Mengungkap Ayah Kandung Ken Arok
Ken Arok adalah pendiri Kerajaan Singosari. Ejaan nama
sebenarnya adalah Ken Angrok, sejak muda dikenal sebagai pimpinan para pencuri,
perampok dan penjahat yang kerap membuat keonaran.
Namun siapa sangka sosok penjahat bisa menjadi raja besar
dimulai sejak membunuh Akuwu Tumapel bernama Tunggul Ametung dan menikahi
istrinya, Ken Dedes yang dikenal sangat cantik jelita serta konon membawa wahyu
keprabon.
Bahkan, sosok yang dikabarkan sebagai " penjahat "

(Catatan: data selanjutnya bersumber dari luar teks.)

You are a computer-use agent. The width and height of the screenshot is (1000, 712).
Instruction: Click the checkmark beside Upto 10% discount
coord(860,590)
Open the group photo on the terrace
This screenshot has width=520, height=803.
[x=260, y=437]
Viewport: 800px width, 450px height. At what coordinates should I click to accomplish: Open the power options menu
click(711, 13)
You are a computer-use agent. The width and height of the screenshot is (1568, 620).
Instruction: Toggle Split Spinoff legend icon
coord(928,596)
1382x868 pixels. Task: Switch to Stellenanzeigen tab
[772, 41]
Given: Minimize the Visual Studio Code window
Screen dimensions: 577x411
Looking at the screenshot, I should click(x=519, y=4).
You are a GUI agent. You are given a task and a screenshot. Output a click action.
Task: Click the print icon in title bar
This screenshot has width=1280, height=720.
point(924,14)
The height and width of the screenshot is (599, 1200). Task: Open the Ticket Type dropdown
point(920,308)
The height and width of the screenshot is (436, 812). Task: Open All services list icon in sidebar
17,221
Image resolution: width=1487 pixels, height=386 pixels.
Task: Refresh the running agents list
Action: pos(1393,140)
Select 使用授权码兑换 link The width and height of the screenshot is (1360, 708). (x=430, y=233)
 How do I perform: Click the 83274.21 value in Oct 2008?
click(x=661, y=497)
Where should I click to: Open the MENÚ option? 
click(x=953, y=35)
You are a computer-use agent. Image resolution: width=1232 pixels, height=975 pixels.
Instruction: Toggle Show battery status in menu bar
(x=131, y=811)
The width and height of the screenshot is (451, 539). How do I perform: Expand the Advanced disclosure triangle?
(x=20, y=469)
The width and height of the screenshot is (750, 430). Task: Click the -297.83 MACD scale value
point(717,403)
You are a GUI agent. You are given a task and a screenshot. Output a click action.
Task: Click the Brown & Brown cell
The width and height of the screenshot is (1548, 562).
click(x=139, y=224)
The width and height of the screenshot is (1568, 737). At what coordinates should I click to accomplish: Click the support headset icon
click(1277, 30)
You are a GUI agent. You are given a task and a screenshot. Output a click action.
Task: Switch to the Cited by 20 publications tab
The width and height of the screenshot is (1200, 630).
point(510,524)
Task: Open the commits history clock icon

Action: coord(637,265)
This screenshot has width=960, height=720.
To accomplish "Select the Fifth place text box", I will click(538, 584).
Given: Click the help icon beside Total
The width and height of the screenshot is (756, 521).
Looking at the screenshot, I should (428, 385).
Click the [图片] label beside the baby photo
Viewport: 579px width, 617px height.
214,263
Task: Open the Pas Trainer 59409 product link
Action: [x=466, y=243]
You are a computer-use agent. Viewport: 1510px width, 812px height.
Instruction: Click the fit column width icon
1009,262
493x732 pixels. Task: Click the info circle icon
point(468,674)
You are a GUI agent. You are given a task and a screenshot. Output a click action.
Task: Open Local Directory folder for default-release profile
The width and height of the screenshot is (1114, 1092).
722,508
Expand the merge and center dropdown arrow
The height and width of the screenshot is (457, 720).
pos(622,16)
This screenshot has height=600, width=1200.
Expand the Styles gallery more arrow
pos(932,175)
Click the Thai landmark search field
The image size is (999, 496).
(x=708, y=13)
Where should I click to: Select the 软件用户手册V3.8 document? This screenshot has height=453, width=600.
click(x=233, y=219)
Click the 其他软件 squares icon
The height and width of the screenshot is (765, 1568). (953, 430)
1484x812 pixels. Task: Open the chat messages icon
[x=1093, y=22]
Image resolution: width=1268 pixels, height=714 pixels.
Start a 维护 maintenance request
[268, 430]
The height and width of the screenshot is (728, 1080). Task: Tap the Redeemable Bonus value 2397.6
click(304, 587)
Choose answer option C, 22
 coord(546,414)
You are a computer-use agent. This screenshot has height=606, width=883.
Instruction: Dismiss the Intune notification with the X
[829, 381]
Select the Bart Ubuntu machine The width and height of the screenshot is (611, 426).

itulah yang dipuja-puja sebagai leluhur bagi para raja Majapahit, negeri besar
dan adidaya setelah keruntuhan Singosari. Sosok yang namanya termasyur, Sri
Rajasa san Amurwabhumi.
Sejarah mengenai jati diri Ken Angrok memang tertutup sejak lahir.
Asal-usul siapa ayahnya tidak jelas. Banyak yang mengira, Ken Angrok berasal
dari kalangan masyarakat Sudra yang beruntung bisa menjadi raja.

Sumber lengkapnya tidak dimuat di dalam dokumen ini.